For most operations it is not routine to chase aPTT - see table above or specific surgical guidance

Loading dose is not required if recently returned from cardiac theatre

Heparin management:

• Prepare infusion using 1000units/kg of heparin sodium, diluted to 50ml with 0.9% sodium chloride:
  • ONLY IF APTT <50s: give initial loading dose of 50 units/kg (2.5ml) over ten minutes and run at 20units/kg/hr (do not load if just returned from theatre)
  • IF APTT 60-90s: Run infusion at 20units/kg/hr (1ml/hr) and check APTT in 4 hours.
  • Manage heparin titration as follows aiming for an APTT of 60‐90 unless specific instructions 
    
    
• Monitoring:
  • Clotting profile (APTT, PT and fibrinogen) should be checked as follows: 
    • On arrival back from theatre
    • 4 hours after INITIAL commencement of heparin infusion
    • One hour after a syringe is changed (request APTT only)
    • Once daily whilst on heparin infusion
       
  • Platelets
    • Check once a day whilst on heparin
    • If platelets drop by >50% from baseline consider Heparin Induced Thrombocytopenia (HIT), this is more likely with 5- 10 days of treatment. However there are many other reasons for thrombocytopenia (NEC /infection etc) Notify consultant.

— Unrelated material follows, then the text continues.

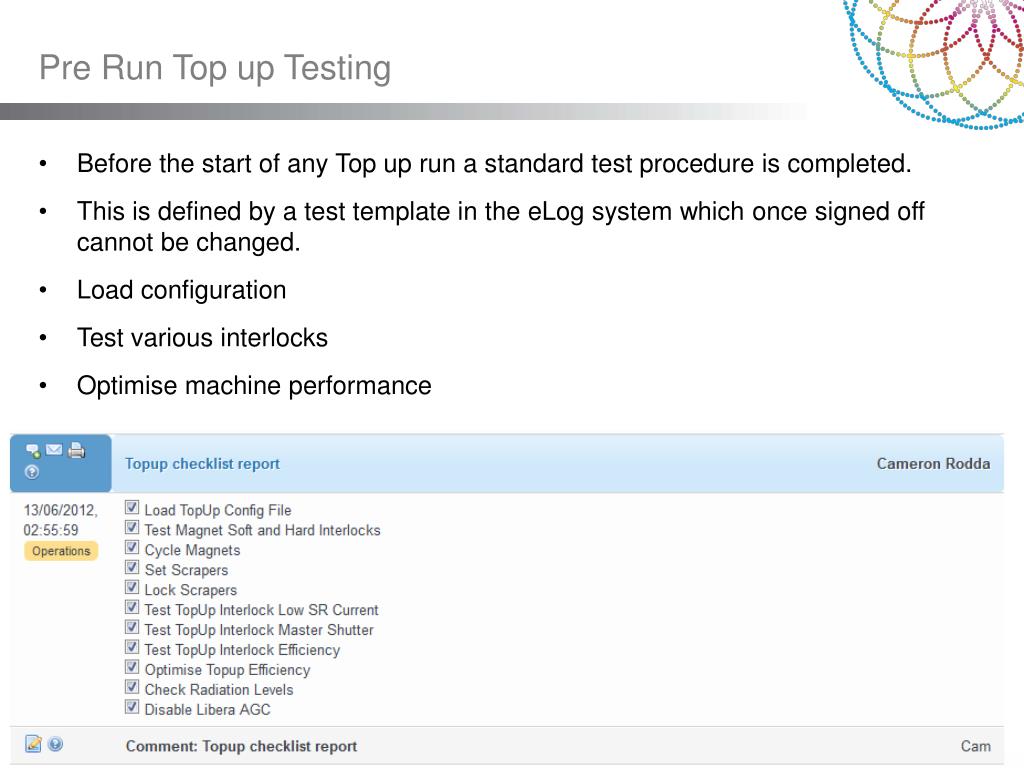
Task: Click the help icon in the comment row
Action: pyautogui.click(x=56, y=743)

The need for more than 40 units/kg/hr of heparin to achieve APTT should be made known to the consultant. In this situation consider measuring anti‐Xa level or anti‐thrombin level (This will be age dependent). It is not unusual for a child <1yo to require up to 40units/kg/hr to achieve therapeutic APTT levels. 

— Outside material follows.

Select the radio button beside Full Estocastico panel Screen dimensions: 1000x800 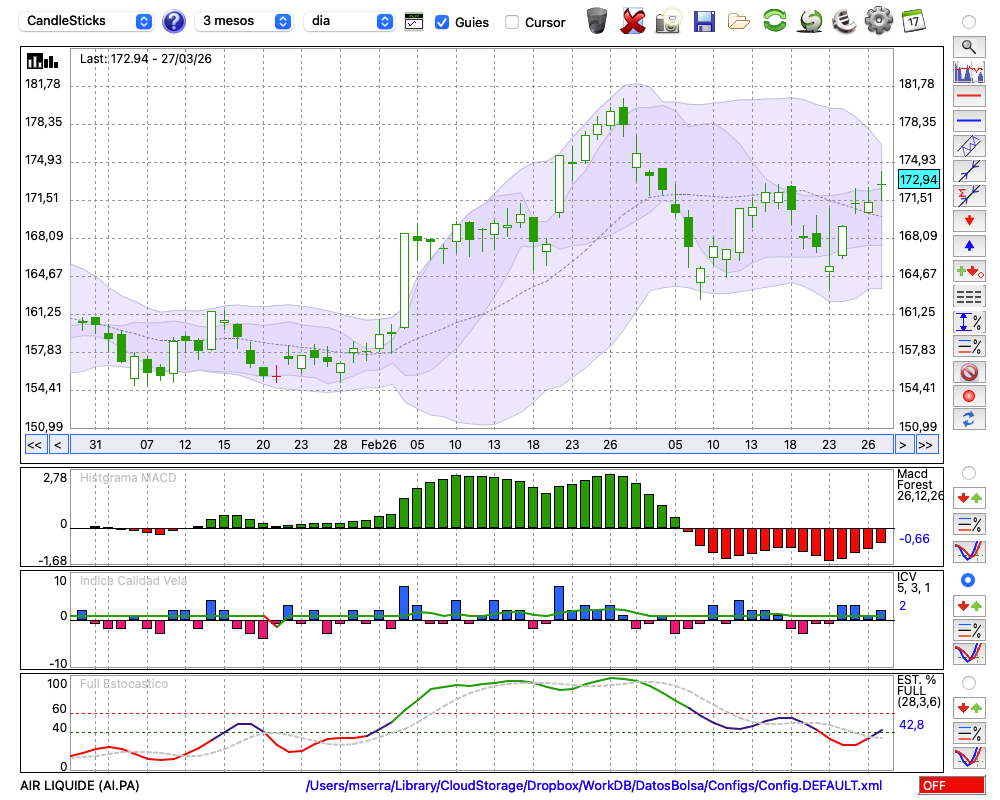(968, 683)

Once the APTT is achieved and the heparin infusion is stable – once daily clotting profile is acceptable. 

Heparin:

• If patients are prophylactically heparinised and/or aPTT is <60  
  • Chest drain removal or insertion -no need to stop heparin prior to procedure
  • Intra-cardiac line & pacing wire removal – stop heparin for 2 hours prior to procedure and check aPTT is <60 and platelet count is >100 within 6 hours period prior to removal of lines or wires.
• If patients are therapeutically heparinised and/or aPTT >60 heparin should be stopped for 2 hours prior to procedures including insertion/removal chest drains (unless clinical emergency), removal of intra-cardiac lines or removal of pacing wires. Send a standard coagulation profile and Full blood count 2 hours after stopping heparin and check aPTT is <60 and Platelet count is >100 prior to any procedure. If any doubt repeat & discuss with Duty Intensivist. 

 Warfarin:

• Chest drains & pacing wires can be removed if INR <3.0
  • If INR>3.0 discuss with Duty Cardiac Surgeon & Haematologist
• Intra-cardiac lines should be removed prior to initiation of warfarin

If anticoagulation with heparin needs to be discontinued for clinical reasons, termination of the heparin infusion will usually suffice due to the rapid clearance of heparin.

If an immediate effect is required IV protamine sulphate will reverse heparin therapy.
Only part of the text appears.